Some projects in the renewable energy list are already online like Pine Tree windmill farm and some like Green Path North are already abandoned.
So the list of projects has no meaning at all. It simply represents a blank check for clean energy without any ability of the public to make sure it’s getting what it wants at the best price.
This goes to why so many activists are demanding creation of an independent Rate Payer Advocate’s office.
It’s why Neighborhood Councils should be able to name one of the five DWP commissioners.

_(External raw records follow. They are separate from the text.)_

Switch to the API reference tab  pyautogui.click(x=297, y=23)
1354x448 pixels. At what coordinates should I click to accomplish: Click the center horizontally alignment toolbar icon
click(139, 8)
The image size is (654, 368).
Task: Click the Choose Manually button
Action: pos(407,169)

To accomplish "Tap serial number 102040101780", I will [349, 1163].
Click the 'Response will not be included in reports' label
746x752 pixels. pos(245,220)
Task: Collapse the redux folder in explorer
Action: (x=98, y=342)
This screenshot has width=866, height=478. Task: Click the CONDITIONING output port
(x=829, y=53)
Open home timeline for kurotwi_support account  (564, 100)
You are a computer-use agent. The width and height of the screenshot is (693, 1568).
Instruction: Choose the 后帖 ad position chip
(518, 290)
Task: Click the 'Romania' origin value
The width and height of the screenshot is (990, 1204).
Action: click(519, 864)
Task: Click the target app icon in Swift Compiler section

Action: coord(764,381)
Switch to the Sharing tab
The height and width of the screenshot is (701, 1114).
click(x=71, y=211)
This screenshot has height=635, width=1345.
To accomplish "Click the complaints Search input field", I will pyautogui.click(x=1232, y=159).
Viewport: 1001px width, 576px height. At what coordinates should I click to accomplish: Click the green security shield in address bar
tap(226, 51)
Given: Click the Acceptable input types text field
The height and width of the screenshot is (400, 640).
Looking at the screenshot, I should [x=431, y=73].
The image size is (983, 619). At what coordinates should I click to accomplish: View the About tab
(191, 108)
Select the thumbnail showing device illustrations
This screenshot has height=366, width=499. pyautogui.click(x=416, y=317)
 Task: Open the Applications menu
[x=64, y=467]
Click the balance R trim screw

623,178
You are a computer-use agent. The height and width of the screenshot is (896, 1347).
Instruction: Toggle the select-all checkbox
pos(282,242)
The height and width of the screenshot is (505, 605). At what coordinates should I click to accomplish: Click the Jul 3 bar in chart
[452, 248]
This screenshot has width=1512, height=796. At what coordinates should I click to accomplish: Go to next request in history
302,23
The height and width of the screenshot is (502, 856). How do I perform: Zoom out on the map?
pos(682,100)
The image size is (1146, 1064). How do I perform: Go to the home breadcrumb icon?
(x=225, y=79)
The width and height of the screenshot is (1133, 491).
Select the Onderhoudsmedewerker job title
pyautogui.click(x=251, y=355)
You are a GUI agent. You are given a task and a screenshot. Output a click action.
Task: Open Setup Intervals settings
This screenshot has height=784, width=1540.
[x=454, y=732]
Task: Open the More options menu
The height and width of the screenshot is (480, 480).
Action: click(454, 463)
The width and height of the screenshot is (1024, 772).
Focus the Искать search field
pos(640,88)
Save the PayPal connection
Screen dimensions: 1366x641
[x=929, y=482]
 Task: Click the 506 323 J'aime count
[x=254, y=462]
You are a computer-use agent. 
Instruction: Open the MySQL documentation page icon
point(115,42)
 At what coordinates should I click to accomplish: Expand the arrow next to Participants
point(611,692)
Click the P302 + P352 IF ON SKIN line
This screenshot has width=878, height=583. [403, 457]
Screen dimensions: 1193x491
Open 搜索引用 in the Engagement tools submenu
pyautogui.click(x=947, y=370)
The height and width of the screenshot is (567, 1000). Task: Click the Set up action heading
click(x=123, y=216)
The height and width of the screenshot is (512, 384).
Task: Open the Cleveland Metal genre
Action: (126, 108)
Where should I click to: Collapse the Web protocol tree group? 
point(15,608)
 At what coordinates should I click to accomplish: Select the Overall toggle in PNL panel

And most of all it’s why the bond sale should not be approved, why no rate increases should be approved, until there is a full accounting of where DWP’s billions of dollars in revenue has gone and how i
ts rate increases and tiered-rate structures are impacting homeowners, apartment dwellers, different businesses, government agencies and various regions of the city.
The problem with the DWP is there is no transparency, no accountability and thus no credibility.
Fix those things and we can talk about how to fix the rotting infrastructure and actually pay for and get clean power.